Corporate types who have lived/worked with a group of people who disagree but who never openly voice their disagreements and instead jockey for position by leaks or by willfully excluding someone from discussions will recognize immediately the stomach-churning turmoil of the 1980’s government of the most populous country on earth. Each individual was a planetary power shifting his weight, yet no one was precisely sure what the actual sticking points were since no one voiced their opposition openly.
It appears that the shift of Zhao to position of General Secretary of the Party from Premier in 1987 was the beginning of his downfall. Though Deng Xiaoping created a Central Economic and Financial Leading Group with the intention that Zhao would keep his hold over the management of the economy while at the same time handling Party affairs, Zhao was sidelined and attacked by more conservative ideologues Li Xiannian, Wang Zhen, Hu Qiaomu and Deng Liqun.
The real writing on Zhao’s headstone was Zhao’s failure to push through price reforms in the fall of 1988. He’d made preparation, proposed and supported the idea, but when it came to implementation he choked. Zhao’s chapter on official corruption gives a clear explanation of how vast sums can be channeled and manipulated through government enterprises unless there is price reform. Deng Xiaoping had made clear that he wanted this work done because all the economic reform efforts in the world couldn’t work properly without price reform. Deng said repeatedly that Zhao should be strong and if it all went sideways, that Deng would take the blame. But Zhao couldn’t pull the trigger, and the conservatives then had the ammunition they needed to refuse his recommendations as bank runs, inflation, and lack of available money from the center slowed the economy. Reforms were retrenched.
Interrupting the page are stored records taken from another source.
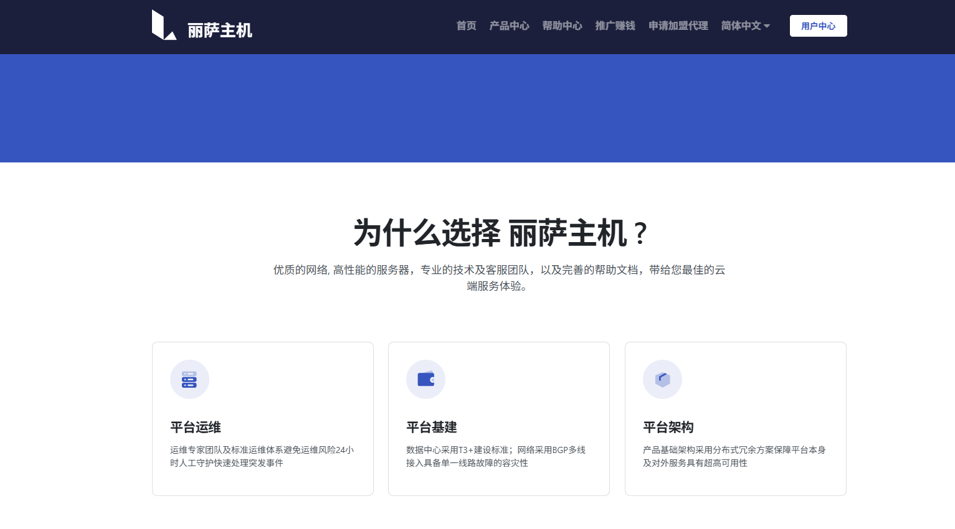
Task: Click the description text about 运维专家团队
Action: pyautogui.click(x=262, y=456)
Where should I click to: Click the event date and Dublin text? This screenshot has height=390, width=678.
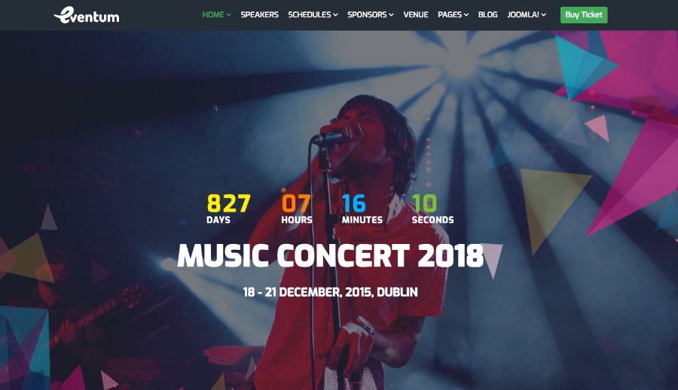pyautogui.click(x=331, y=292)
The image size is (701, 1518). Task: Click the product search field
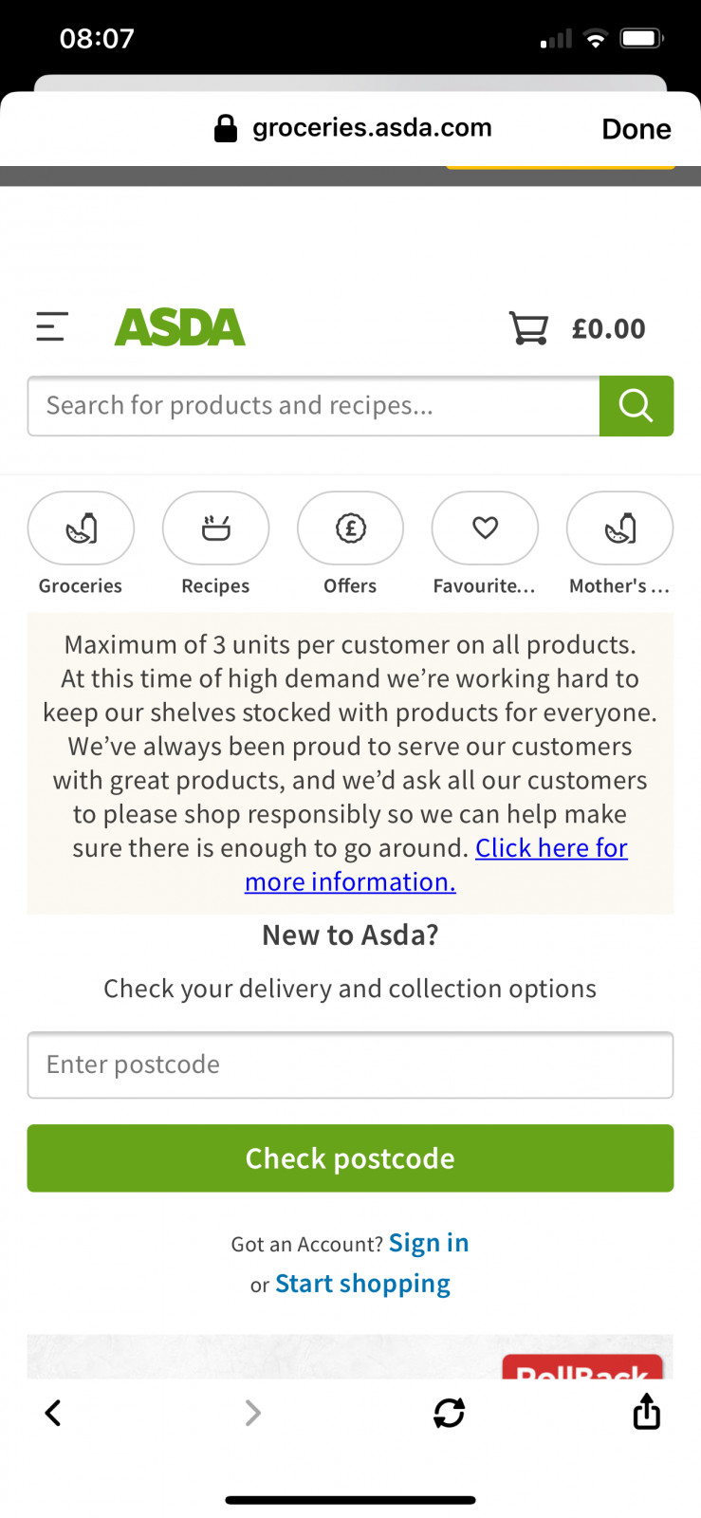(x=313, y=406)
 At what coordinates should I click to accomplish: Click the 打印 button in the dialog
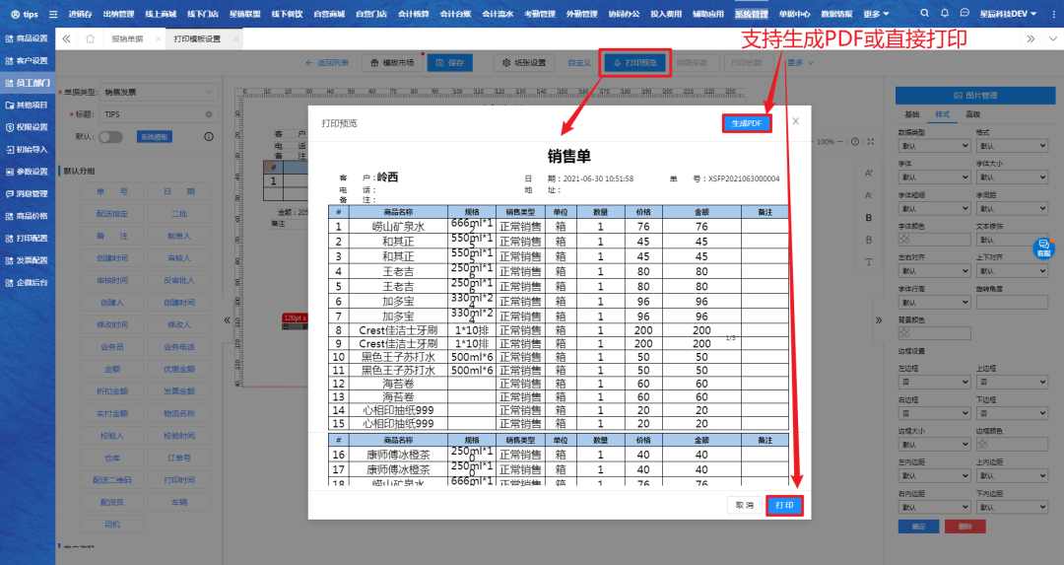(x=784, y=505)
Zhao later said that this was the thing he most regretted. Indeed, we learn something about the nature of leadership with his failure in this instance: a leader doesn’t necessarily have to be fearless, but he must be bold. A leader may be afraid, but he sometimes must make a bold move despite that fear (think Shackleton). I think Deng understood this. Deng himself was vulnerable to ultraconservatives who sought to sideline his influence, and he tried to preempt their attempts by resigning from all posts and suggesting other elderly statesmen do the same.
What happens next is just the burying of the body. By 1989 Zhao must have known his position was extremely tenuous, and therefore convinced Deng not to resign his posts, knowing he would lose his powerful mentor and his one friend in the upper reaches of power. Zhao finally split with Deng over the student demonstrations, which Deng felt should be dealt with harshly, by forcing the students from the Square. If Western observers thought the political center in China was in turmoil during Tiananmen, they had missed the fact that power was being consolidated, in fact. Deng stepped down from his position as Chairman of Central Military Commission in 1989, despite promising Zhao that he would wait a year. Deng was still consulted on official matters until 1992.
Zhao never was released from house arrest, and very rarely left his home. He died in 2005. His memoir of his final years was discovered at his home in plain sight, recorded over his grandchildren’s music tapes and tapes of Chinese opera.
This memoir was both heartbreaking and heart stirring. It has the feel of truth—Zhao Ziyang’s truth—which is all we ask of a memoirist. Bao Pu did a great job condensing the material, providing explanatory text, and making a worthwhile testament to Zhao Ziyang’s life.
Postscript: I read this because I recently read Louisa Lim's fine report on China today, which I reviewed earlier: The People's Republic of Amnesia. Oxford University Press, 6/4/2014, ISBN 978-0199347704.